### ENTRIES SHOWN

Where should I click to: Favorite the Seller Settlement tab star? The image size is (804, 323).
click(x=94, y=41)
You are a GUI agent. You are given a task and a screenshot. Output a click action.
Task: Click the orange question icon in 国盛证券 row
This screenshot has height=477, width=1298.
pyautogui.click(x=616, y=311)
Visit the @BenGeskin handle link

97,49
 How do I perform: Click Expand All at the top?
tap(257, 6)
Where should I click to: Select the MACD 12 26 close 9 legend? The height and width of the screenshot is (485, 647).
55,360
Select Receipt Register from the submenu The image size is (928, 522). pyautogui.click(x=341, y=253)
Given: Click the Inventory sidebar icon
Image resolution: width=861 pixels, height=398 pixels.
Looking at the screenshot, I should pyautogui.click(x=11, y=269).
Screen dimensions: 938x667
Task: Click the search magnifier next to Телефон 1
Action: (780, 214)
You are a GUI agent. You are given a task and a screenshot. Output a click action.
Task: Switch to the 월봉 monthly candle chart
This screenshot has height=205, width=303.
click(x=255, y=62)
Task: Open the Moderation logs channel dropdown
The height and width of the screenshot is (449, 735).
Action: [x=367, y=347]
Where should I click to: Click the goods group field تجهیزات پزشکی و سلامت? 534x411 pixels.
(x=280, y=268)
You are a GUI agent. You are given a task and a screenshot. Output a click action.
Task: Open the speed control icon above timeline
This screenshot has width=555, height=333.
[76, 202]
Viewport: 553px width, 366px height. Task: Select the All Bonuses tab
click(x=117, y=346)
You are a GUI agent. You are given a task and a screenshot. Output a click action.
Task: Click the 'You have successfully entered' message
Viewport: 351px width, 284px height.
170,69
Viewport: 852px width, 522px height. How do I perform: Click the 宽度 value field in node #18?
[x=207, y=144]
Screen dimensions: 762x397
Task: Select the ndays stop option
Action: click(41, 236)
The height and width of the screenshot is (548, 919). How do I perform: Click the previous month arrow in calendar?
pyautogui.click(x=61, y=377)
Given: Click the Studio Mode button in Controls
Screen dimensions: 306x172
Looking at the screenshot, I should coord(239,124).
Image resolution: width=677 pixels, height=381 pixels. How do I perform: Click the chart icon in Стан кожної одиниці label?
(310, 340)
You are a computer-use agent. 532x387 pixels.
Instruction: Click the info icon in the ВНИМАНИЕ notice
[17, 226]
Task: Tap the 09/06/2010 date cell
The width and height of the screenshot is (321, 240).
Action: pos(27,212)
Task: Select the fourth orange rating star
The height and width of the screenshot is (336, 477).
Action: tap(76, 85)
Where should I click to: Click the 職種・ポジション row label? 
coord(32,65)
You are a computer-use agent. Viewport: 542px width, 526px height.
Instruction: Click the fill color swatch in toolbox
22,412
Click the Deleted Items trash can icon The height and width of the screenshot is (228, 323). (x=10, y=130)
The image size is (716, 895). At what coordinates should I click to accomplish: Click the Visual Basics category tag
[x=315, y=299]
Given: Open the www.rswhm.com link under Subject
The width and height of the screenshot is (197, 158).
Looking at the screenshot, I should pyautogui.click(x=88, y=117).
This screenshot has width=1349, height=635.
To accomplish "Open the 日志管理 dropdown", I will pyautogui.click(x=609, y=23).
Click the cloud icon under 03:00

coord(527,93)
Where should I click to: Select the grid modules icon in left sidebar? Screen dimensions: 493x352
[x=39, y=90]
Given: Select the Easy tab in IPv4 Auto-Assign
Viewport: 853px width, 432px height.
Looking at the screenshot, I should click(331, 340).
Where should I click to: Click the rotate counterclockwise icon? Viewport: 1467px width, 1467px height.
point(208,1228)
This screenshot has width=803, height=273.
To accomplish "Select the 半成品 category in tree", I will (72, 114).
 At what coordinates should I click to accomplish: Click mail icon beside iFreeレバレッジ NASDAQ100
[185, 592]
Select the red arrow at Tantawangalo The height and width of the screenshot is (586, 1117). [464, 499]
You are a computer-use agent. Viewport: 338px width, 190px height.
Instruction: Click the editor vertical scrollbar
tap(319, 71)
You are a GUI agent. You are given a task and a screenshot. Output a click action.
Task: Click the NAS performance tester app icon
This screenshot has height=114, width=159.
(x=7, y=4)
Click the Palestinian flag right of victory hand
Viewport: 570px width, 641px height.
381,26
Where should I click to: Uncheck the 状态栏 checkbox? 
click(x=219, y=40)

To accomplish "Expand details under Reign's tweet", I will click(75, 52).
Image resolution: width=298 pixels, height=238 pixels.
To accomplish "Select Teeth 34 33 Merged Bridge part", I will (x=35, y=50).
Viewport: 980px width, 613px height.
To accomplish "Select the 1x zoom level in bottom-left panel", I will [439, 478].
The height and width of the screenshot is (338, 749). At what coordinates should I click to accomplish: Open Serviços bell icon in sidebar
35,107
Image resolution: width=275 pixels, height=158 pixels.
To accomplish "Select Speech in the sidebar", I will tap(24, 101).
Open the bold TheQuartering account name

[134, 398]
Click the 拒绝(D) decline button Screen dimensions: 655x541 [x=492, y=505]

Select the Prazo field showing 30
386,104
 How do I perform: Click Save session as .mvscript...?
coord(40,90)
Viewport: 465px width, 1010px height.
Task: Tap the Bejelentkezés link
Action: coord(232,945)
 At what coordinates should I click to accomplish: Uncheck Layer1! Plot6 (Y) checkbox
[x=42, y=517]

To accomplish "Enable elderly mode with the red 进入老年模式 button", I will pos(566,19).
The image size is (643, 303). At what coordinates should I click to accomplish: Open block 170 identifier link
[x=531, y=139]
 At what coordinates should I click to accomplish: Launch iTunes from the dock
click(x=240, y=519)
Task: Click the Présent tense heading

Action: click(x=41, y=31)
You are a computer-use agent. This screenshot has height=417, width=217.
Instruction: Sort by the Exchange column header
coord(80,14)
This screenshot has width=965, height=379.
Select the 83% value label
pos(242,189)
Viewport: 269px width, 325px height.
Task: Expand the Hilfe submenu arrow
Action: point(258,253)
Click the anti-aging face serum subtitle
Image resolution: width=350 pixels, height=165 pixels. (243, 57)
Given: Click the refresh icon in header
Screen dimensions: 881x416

### BRIEF
Print the entries above exactly as they were written, down to the last line.

### ANSWER FOR THE TASK
Where should I click to: Favorite the Seller Settlement tab star? The image size is (804, 323).
click(x=94, y=41)
You are a GUI agent. You are given a task and a screenshot. Output a click action.
Task: Click the orange question icon in 国盛证券 row
This screenshot has height=477, width=1298.
pyautogui.click(x=616, y=311)
Visit the @BenGeskin handle link

97,49
 How do I perform: Click Expand All at the top?
tap(257, 6)
Where should I click to: Select the MACD 12 26 close 9 legend? The height and width of the screenshot is (485, 647).
55,360
Select Receipt Register from the submenu The image size is (928, 522). pyautogui.click(x=341, y=253)
Given: Click the Inventory sidebar icon
Image resolution: width=861 pixels, height=398 pixels.
Looking at the screenshot, I should pyautogui.click(x=11, y=269).
Screen dimensions: 938x667
Task: Click the search magnifier next to Телефон 1
Action: (780, 214)
You are a GUI agent. You are given a task and a screenshot. Output a click action.
Task: Switch to the 월봉 monthly candle chart
This screenshot has height=205, width=303.
click(x=255, y=62)
Task: Open the Moderation logs channel dropdown
The height and width of the screenshot is (449, 735).
Action: [x=367, y=347]
Where should I click to: Click the goods group field تجهیزات پزشکی و سلامت? 534x411 pixels.
(x=280, y=268)
You are a GUI agent. You are given a task and a screenshot. Output a click action.
Task: Open the speed control icon above timeline
This screenshot has width=555, height=333.
[76, 202]
Viewport: 553px width, 366px height. Task: Select the All Bonuses tab
click(x=117, y=346)
You are a GUI agent. You are given a task and a screenshot. Output a click action.
Task: Click the 'You have successfully entered' message
Viewport: 351px width, 284px height.
170,69
Viewport: 852px width, 522px height. How do I perform: Click the 宽度 value field in node #18?
[x=207, y=144]
Screen dimensions: 762x397
Task: Select the ndays stop option
Action: click(41, 236)
The height and width of the screenshot is (548, 919). How do I perform: Click the previous month arrow in calendar?
pyautogui.click(x=61, y=377)
Given: Click the Studio Mode button in Controls
Screen dimensions: 306x172
Looking at the screenshot, I should coord(239,124).
Image resolution: width=677 pixels, height=381 pixels. How do I perform: Click the chart icon in Стан кожної одиниці label?
(310, 340)
You are a computer-use agent. 532x387 pixels.
Instruction: Click the info icon in the ВНИМАНИЕ notice
[17, 226]
Task: Tap the 09/06/2010 date cell
The width and height of the screenshot is (321, 240).
Action: pos(27,212)
Task: Select the fourth orange rating star
The height and width of the screenshot is (336, 477).
Action: tap(76, 85)
Where should I click to: Click the 職種・ポジション row label? 
coord(32,65)
You are a computer-use agent. Viewport: 542px width, 526px height.
Instruction: Click the fill color swatch in toolbox
22,412
Click the Deleted Items trash can icon The height and width of the screenshot is (228, 323). (x=10, y=130)
The image size is (716, 895). At what coordinates should I click to accomplish: Click the Visual Basics category tag
[x=315, y=299]
Given: Open the www.rswhm.com link under Subject
The width and height of the screenshot is (197, 158).
Looking at the screenshot, I should pyautogui.click(x=88, y=117).
This screenshot has width=1349, height=635.
To accomplish "Open the 日志管理 dropdown", I will pyautogui.click(x=609, y=23).
Click the cloud icon under 03:00

coord(527,93)
Where should I click to: Select the grid modules icon in left sidebar? Screen dimensions: 493x352
[x=39, y=90]
Given: Select the Easy tab in IPv4 Auto-Assign
Viewport: 853px width, 432px height.
Looking at the screenshot, I should click(331, 340).
Where should I click to: Click the rotate counterclockwise icon? Viewport: 1467px width, 1467px height.
point(208,1228)
This screenshot has width=803, height=273.
To accomplish "Select the 半成品 category in tree", I will (72, 114).
 At what coordinates should I click to accomplish: Click mail icon beside iFreeレバレッジ NASDAQ100
[185, 592]
Select the red arrow at Tantawangalo The height and width of the screenshot is (586, 1117). [464, 499]
You are a computer-use agent. Viewport: 338px width, 190px height.
Instruction: Click the editor vertical scrollbar
tap(319, 71)
You are a GUI agent. You are given a task and a screenshot. Output a click action.
Task: Click the NAS performance tester app icon
This screenshot has height=114, width=159.
(x=7, y=4)
Click the Palestinian flag right of victory hand
Viewport: 570px width, 641px height.
381,26
Where should I click to: Uncheck the 状态栏 checkbox? 
click(x=219, y=40)

To accomplish "Expand details under Reign's tweet", I will click(75, 52).
Image resolution: width=298 pixels, height=238 pixels.
To accomplish "Select Teeth 34 33 Merged Bridge part", I will (x=35, y=50).
Viewport: 980px width, 613px height.
To accomplish "Select the 1x zoom level in bottom-left panel", I will [439, 478].
The height and width of the screenshot is (338, 749). At what coordinates should I click to accomplish: Open Serviços bell icon in sidebar
35,107
Image resolution: width=275 pixels, height=158 pixels.
To accomplish "Select Speech in the sidebar", I will tap(24, 101).
Open the bold TheQuartering account name

[134, 398]
Click the 拒绝(D) decline button Screen dimensions: 655x541 [x=492, y=505]

Select the Prazo field showing 30
386,104
 How do I perform: Click Save session as .mvscript...?
coord(40,90)
Viewport: 465px width, 1010px height.
Task: Tap the Bejelentkezés link
Action: coord(232,945)
 At what coordinates should I click to accomplish: Uncheck Layer1! Plot6 (Y) checkbox
[x=42, y=517]

To accomplish "Enable elderly mode with the red 进入老年模式 button", I will pos(566,19).
The image size is (643, 303). At what coordinates should I click to accomplish: Open block 170 identifier link
[x=531, y=139]
 At what coordinates should I click to accomplish: Launch iTunes from the dock
click(x=240, y=519)
Task: Click the Présent tense heading

Action: click(x=41, y=31)
You are a computer-use agent. This screenshot has height=417, width=217.
Instruction: Sort by the Exchange column header
coord(80,14)
This screenshot has width=965, height=379.
Select the 83% value label
pos(242,189)
Viewport: 269px width, 325px height.
Task: Expand the Hilfe submenu arrow
Action: point(258,253)
Click the anti-aging face serum subtitle
Image resolution: width=350 pixels, height=165 pixels. (243, 57)
Given: Click the refresh icon in header
Screen dimensions: 881x416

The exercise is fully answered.